| Assigned task |
Please report every line in the material below where the word "showing" is found.

| Listed records |
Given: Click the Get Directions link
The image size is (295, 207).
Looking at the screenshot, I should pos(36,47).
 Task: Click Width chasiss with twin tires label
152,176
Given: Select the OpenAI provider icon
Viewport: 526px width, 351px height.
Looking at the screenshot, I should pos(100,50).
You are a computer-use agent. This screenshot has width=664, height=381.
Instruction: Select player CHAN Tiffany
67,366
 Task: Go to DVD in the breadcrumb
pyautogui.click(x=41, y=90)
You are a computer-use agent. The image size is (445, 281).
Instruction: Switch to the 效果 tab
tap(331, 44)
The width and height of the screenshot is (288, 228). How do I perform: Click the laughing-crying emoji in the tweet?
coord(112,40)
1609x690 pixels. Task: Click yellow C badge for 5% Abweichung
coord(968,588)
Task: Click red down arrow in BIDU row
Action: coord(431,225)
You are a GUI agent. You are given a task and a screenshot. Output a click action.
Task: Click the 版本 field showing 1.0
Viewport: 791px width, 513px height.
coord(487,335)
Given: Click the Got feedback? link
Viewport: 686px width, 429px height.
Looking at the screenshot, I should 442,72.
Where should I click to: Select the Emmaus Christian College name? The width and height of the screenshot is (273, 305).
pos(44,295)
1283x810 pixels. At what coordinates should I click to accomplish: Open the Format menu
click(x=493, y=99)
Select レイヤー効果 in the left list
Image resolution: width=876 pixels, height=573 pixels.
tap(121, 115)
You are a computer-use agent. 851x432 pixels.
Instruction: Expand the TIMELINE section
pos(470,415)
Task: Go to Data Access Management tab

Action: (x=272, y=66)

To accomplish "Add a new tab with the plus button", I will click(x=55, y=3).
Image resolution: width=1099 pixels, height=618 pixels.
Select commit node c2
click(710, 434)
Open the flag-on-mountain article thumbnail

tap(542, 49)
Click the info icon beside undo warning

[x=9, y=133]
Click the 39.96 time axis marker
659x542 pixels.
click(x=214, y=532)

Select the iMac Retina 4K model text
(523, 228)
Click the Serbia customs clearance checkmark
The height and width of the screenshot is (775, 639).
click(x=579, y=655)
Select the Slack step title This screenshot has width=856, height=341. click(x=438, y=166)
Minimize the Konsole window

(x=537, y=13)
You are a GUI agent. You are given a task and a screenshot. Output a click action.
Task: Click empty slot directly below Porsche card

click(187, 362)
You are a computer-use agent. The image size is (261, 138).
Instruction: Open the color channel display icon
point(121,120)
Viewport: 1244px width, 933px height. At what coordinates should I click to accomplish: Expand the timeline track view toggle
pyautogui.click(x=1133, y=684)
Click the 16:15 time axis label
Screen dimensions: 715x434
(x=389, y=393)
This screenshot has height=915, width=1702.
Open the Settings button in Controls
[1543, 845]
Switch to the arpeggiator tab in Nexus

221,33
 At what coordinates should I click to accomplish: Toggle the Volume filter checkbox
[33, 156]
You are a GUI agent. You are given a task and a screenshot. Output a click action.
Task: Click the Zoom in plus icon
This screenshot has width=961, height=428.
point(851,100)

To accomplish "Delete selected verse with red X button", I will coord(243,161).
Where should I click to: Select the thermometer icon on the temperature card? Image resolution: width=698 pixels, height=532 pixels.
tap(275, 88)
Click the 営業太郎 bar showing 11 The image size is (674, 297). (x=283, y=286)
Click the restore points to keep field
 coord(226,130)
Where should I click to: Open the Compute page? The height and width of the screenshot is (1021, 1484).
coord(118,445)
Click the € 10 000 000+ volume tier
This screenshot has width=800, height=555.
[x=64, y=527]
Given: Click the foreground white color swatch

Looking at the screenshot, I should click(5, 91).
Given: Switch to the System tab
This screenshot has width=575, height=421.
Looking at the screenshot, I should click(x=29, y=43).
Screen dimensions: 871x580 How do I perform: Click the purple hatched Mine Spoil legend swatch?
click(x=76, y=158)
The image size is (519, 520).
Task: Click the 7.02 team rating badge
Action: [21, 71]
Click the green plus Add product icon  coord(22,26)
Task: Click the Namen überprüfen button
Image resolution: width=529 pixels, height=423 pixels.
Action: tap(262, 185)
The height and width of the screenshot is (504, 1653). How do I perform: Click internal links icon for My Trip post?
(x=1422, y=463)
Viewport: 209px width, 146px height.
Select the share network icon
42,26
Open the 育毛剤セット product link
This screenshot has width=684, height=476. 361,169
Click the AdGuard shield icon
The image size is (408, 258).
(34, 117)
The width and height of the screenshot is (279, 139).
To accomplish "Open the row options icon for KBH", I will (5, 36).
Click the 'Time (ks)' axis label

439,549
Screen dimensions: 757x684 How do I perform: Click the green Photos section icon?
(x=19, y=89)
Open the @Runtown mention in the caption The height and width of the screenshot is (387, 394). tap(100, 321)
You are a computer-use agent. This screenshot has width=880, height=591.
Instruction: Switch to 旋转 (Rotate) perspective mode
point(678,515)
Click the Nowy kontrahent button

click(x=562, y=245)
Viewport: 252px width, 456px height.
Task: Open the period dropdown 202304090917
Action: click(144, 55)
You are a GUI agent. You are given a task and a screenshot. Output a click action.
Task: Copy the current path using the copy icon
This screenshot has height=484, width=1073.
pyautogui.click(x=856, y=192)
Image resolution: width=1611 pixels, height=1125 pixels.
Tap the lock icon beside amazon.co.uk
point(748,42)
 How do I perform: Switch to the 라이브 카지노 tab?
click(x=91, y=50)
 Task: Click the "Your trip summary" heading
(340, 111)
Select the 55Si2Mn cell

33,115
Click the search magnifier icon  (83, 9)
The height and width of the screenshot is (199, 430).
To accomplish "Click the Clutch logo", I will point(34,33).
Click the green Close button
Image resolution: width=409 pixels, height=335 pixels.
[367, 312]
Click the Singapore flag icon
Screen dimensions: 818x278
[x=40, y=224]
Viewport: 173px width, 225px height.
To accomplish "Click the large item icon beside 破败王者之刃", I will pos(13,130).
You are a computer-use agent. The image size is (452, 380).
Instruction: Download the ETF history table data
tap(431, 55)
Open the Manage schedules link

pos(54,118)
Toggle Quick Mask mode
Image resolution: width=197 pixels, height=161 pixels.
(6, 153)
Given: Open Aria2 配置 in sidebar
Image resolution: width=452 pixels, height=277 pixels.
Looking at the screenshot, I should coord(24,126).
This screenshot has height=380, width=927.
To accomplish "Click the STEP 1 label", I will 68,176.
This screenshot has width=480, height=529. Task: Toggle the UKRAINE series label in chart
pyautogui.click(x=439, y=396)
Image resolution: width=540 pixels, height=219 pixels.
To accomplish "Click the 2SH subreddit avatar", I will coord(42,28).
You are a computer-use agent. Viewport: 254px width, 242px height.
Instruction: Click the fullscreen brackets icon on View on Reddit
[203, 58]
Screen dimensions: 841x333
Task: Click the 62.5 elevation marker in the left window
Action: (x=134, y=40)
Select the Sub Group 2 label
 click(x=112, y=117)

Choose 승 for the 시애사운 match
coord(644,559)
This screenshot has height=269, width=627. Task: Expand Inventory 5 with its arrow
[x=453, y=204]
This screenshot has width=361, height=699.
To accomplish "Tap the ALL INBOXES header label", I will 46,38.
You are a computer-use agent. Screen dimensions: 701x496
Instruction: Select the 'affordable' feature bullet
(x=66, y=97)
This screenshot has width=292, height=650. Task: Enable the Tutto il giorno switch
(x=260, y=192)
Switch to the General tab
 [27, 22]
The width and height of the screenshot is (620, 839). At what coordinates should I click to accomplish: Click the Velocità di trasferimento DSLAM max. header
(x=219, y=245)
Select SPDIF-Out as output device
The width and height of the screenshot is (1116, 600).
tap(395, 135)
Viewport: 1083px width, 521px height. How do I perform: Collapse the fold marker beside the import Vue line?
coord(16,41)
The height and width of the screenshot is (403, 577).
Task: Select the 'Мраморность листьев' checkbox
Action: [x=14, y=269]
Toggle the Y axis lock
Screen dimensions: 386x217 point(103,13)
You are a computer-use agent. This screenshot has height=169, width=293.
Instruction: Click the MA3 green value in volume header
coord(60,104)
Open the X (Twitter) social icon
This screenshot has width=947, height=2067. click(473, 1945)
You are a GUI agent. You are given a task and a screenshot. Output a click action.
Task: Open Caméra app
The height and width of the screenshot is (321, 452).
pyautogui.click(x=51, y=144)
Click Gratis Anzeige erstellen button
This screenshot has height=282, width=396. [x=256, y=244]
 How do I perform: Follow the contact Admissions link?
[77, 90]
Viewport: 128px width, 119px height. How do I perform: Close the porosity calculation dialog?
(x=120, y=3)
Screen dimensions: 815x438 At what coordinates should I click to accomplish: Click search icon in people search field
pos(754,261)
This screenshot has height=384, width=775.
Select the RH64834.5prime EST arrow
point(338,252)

| Result |
Task: Click the 版本 field showing 1.0
Click the 営業太郎 bar showing 11 The image size is (674, 297). (x=283, y=286)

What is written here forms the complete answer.